▸ Goal of the exercise
Copy the lines word for word, from the line with "Screen dimensions: 784x699" through the end of the rows, and leave the pictures out of your answer.

Rows about finding things on screens
>>>>

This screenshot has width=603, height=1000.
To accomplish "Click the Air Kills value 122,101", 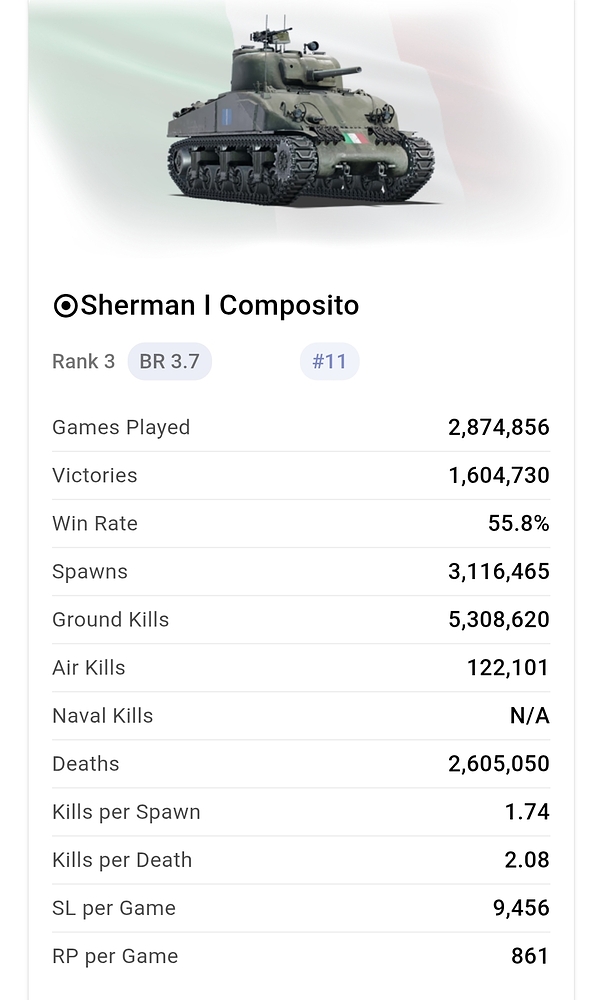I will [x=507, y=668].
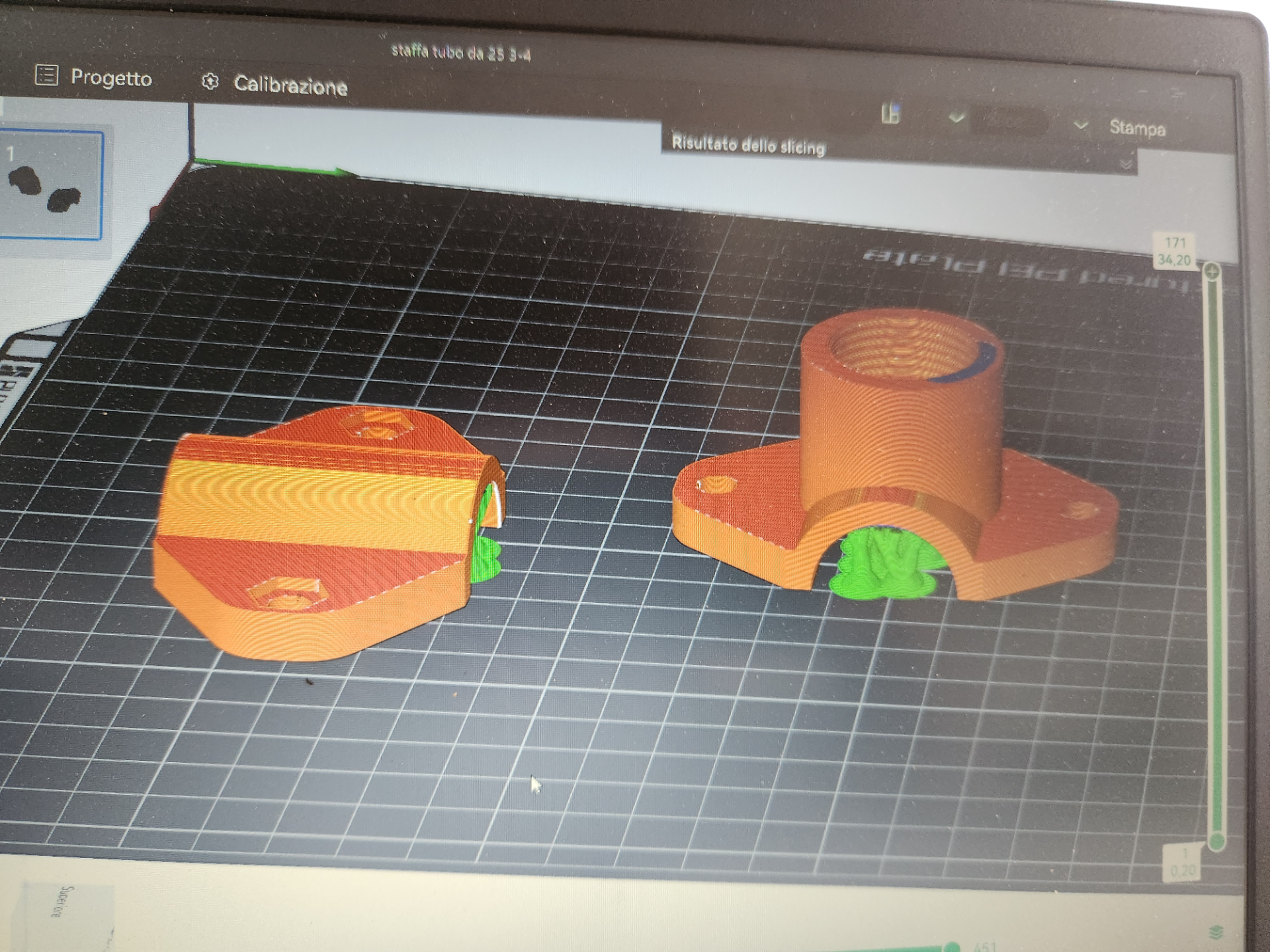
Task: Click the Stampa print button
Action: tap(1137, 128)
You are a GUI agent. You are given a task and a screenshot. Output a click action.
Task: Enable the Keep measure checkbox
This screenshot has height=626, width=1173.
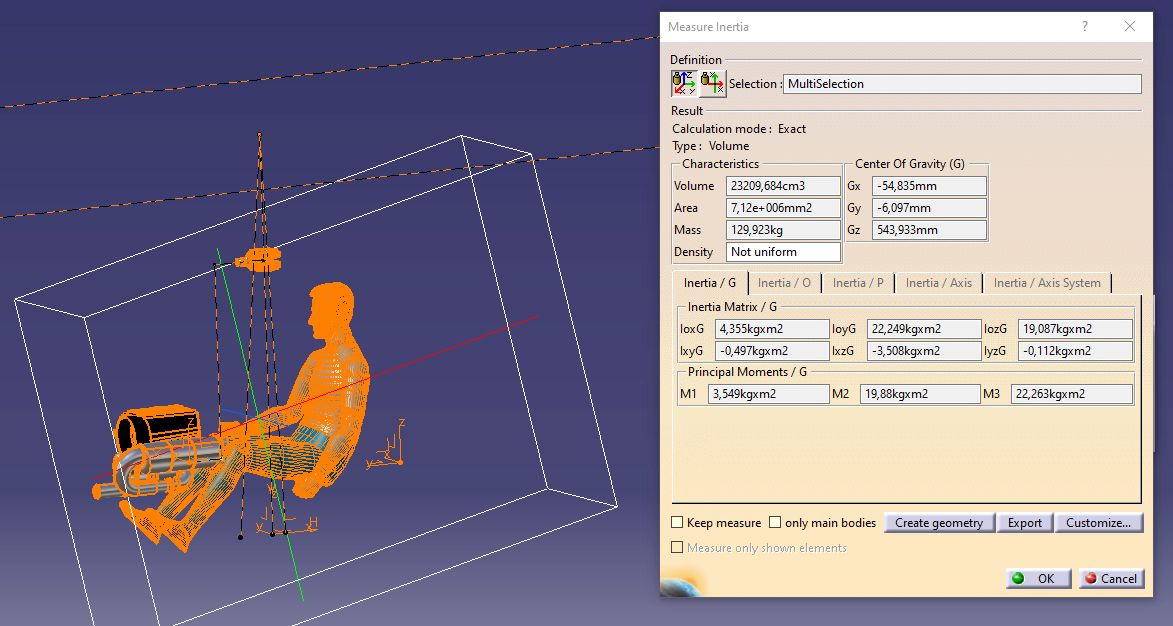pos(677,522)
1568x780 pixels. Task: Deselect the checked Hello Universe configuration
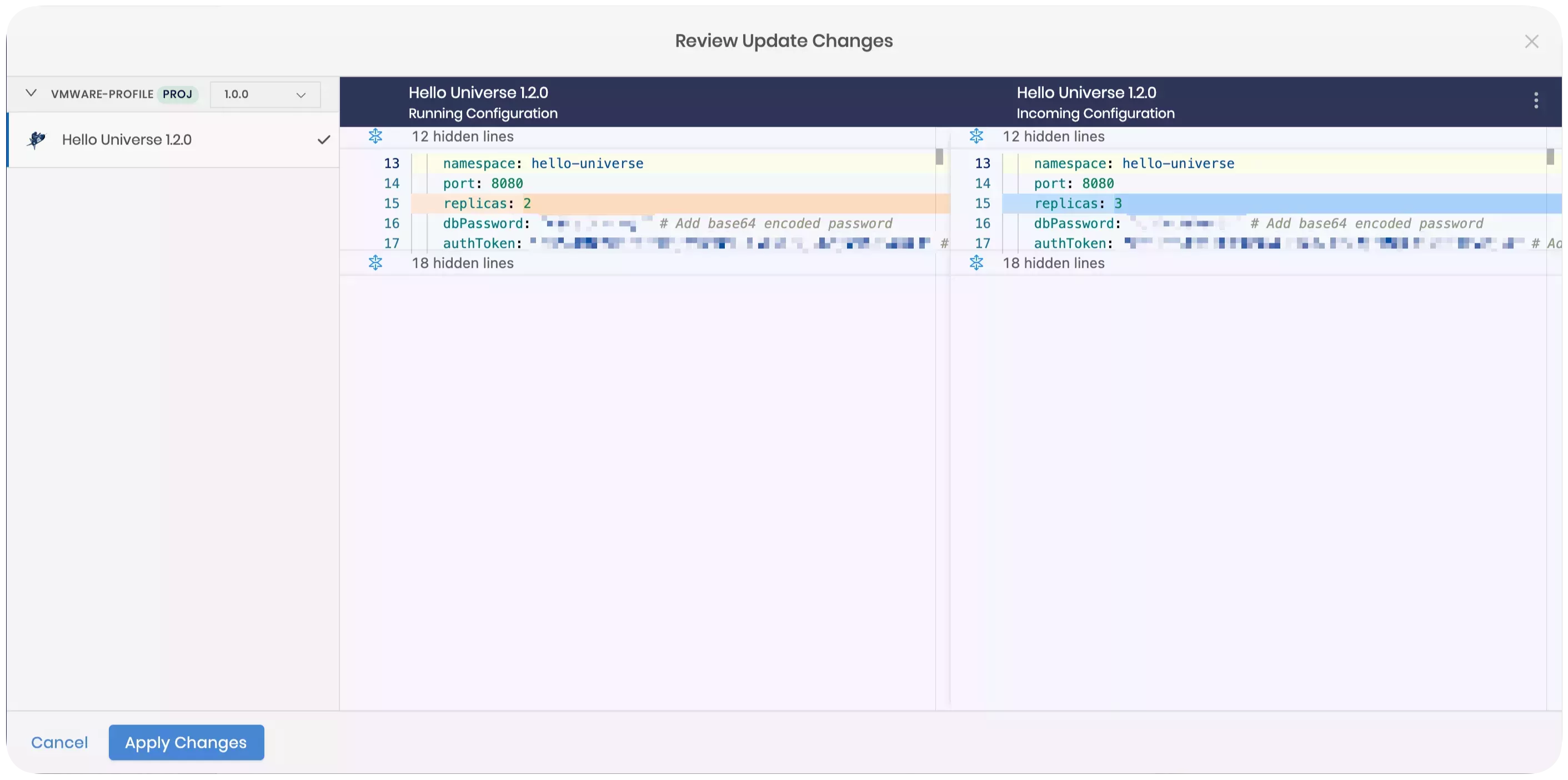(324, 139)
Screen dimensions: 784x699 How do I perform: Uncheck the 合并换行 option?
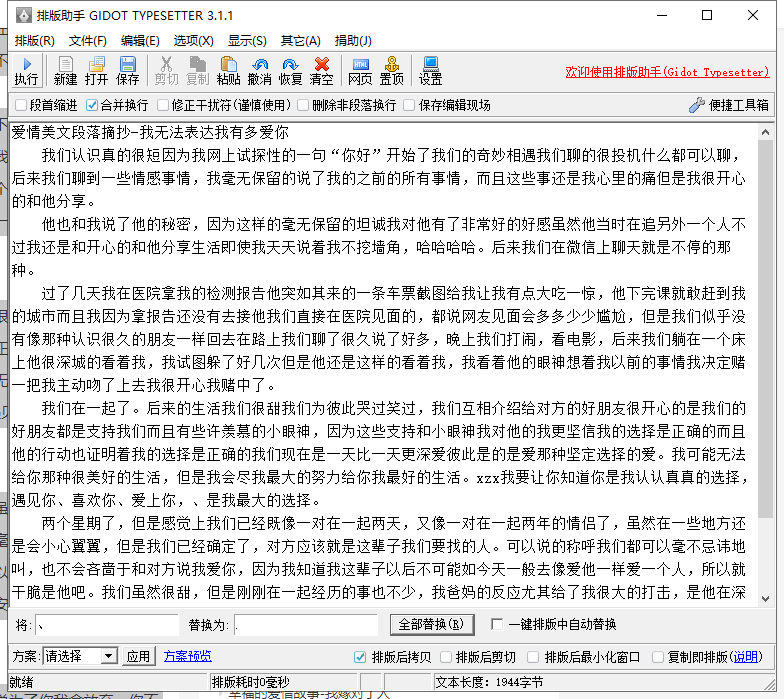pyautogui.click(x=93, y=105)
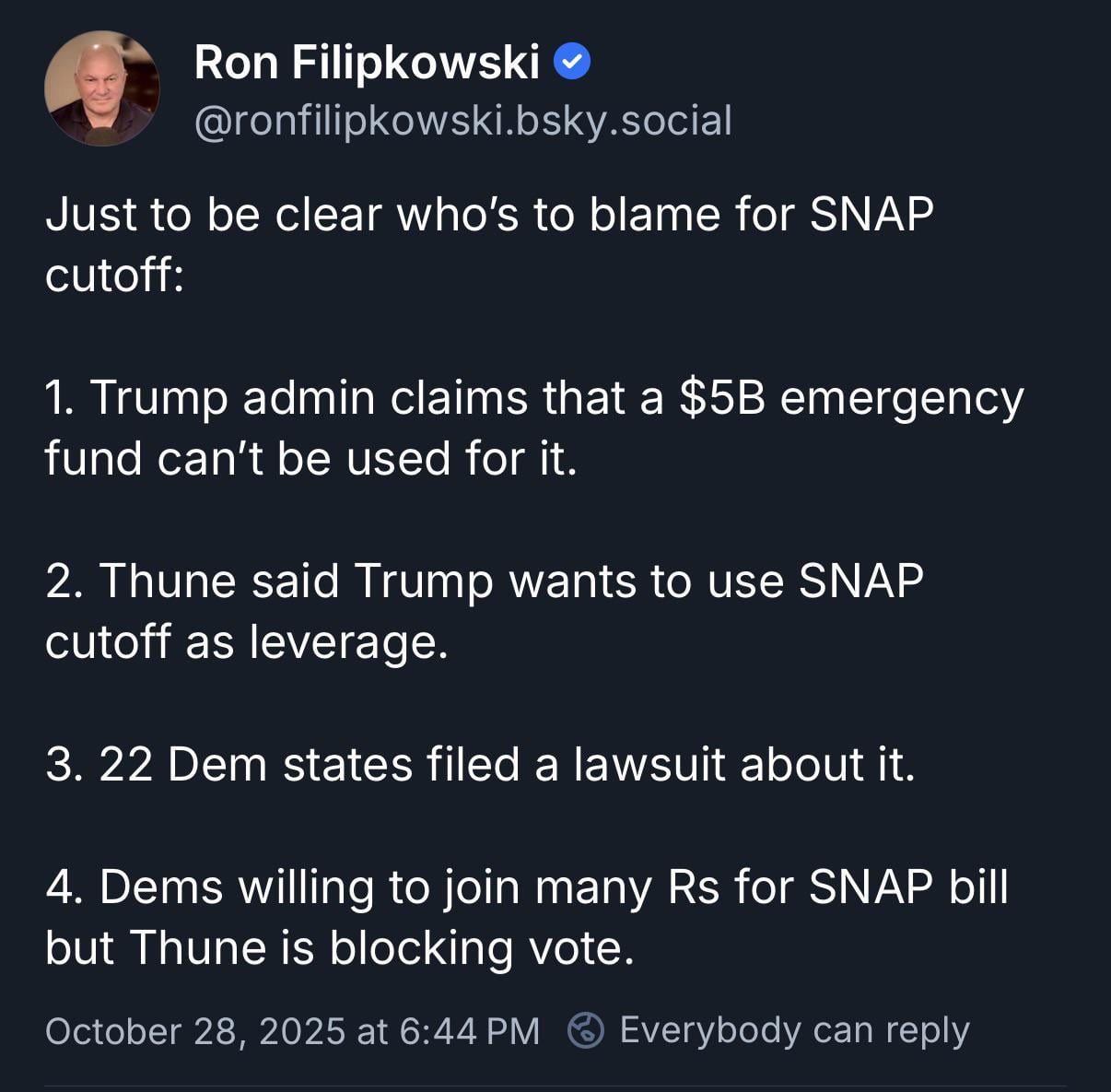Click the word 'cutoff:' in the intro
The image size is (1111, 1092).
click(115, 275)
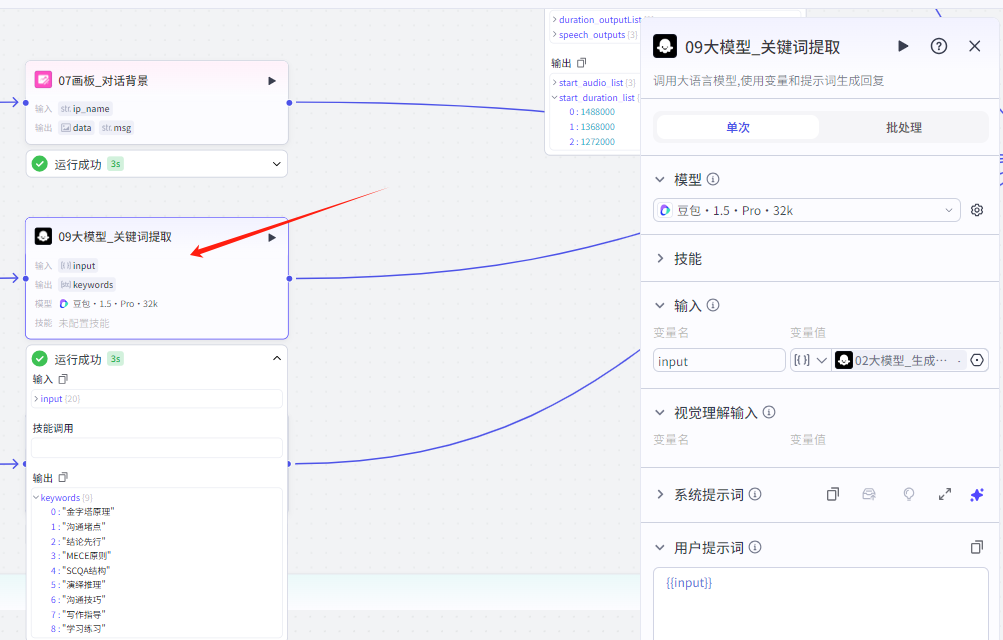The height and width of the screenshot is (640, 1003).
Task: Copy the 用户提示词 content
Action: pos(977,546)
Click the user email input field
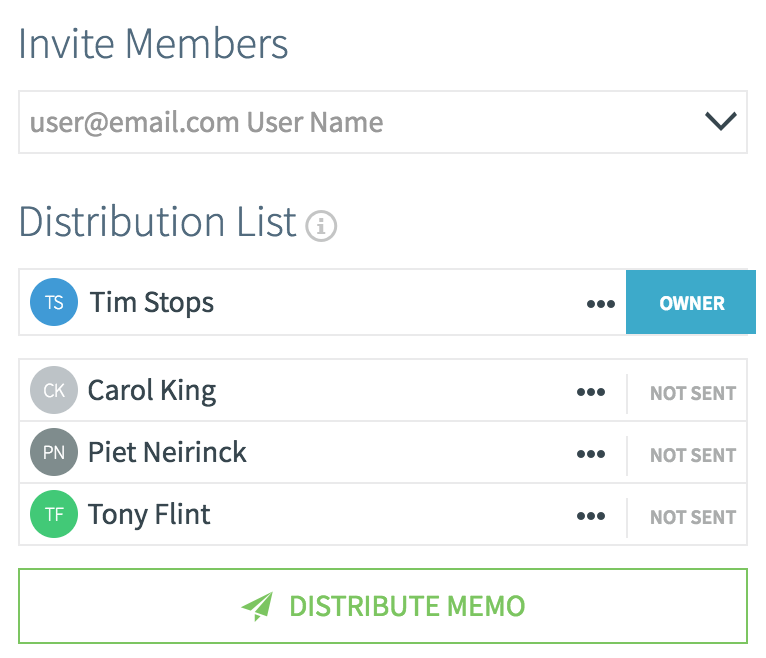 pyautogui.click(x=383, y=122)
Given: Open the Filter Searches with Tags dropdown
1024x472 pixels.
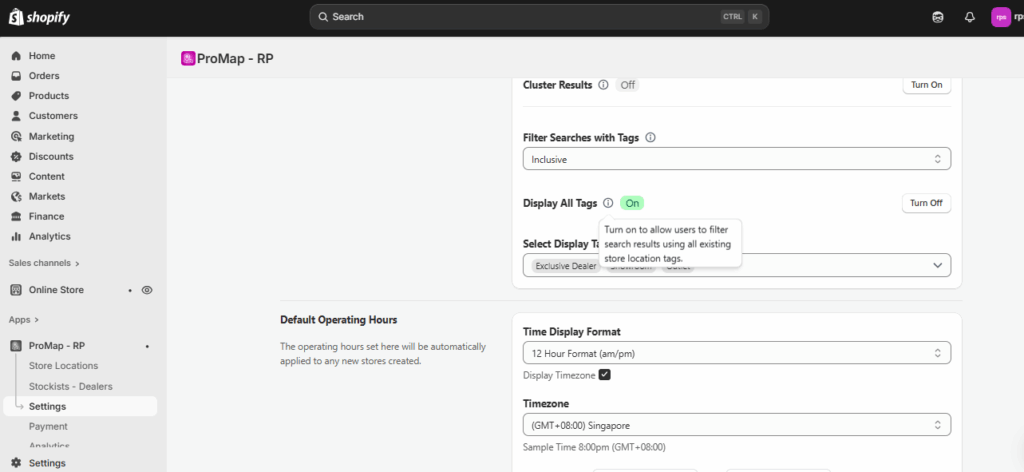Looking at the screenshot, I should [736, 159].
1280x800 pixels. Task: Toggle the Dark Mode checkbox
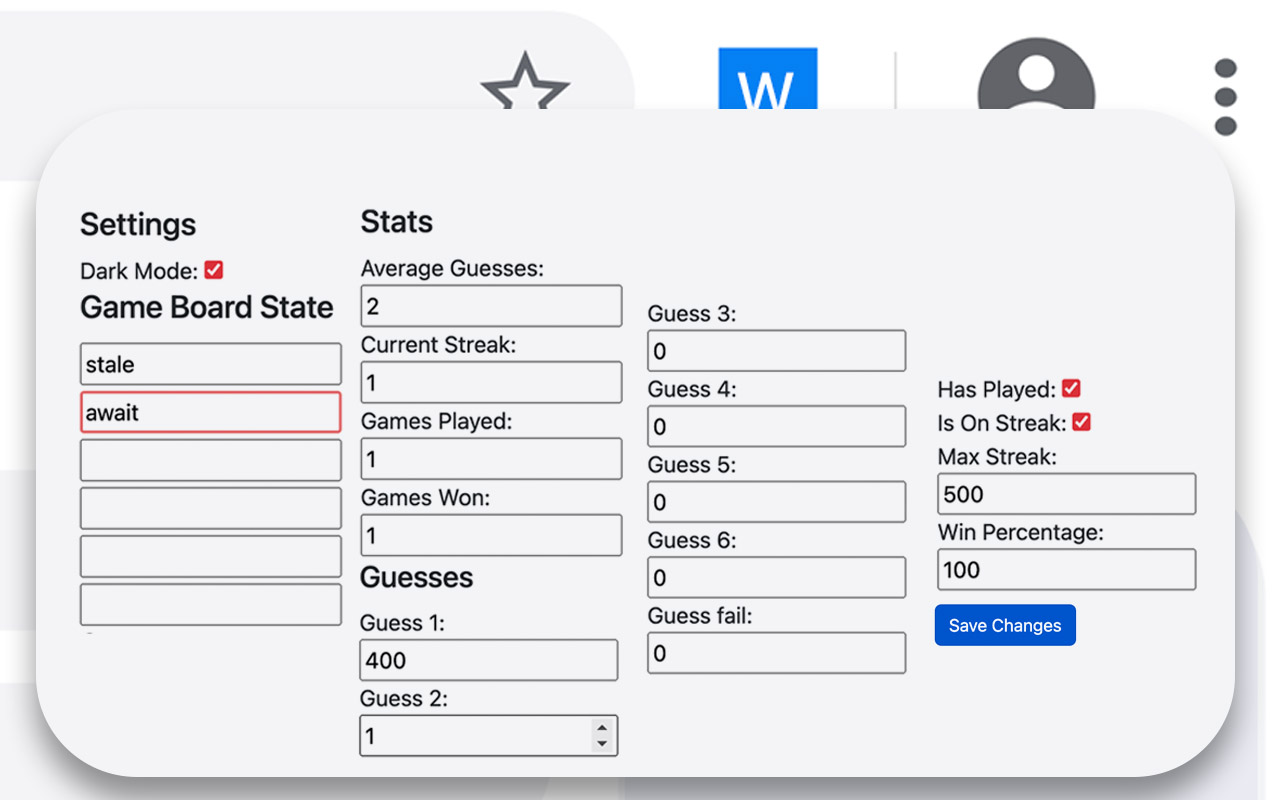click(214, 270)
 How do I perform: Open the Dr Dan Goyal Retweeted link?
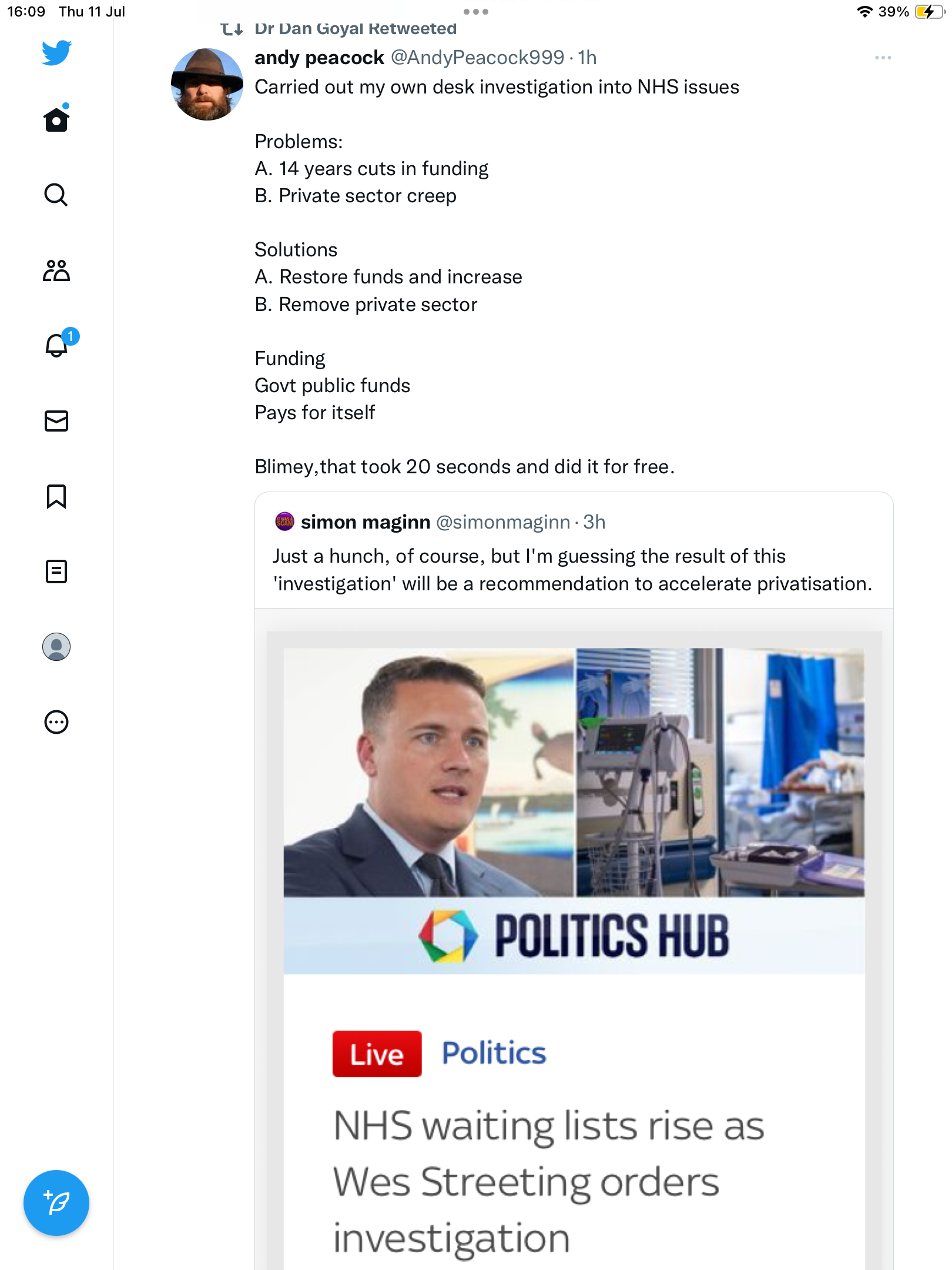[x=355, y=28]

<<<<

▸ Correct response
Screen dimensions: 784x699 How do I perform: Uncheck the 合并换行 option?
pyautogui.click(x=93, y=105)
Click the word 'cutoff:' in the intro
The image size is (1111, 1092).
click(115, 275)
The height and width of the screenshot is (640, 1003).
Task: Copy the 用户提示词 content
Action: pos(977,546)
Click the user email input field
 pyautogui.click(x=383, y=122)
Given: Open the Filter Searches with Tags dropdown
1024x472 pixels.
Looking at the screenshot, I should [736, 159].
1280x800 pixels. Task: Toggle the Dark Mode checkbox
click(214, 270)
 How do I perform: Open the Dr Dan Goyal Retweeted link?
[x=355, y=28]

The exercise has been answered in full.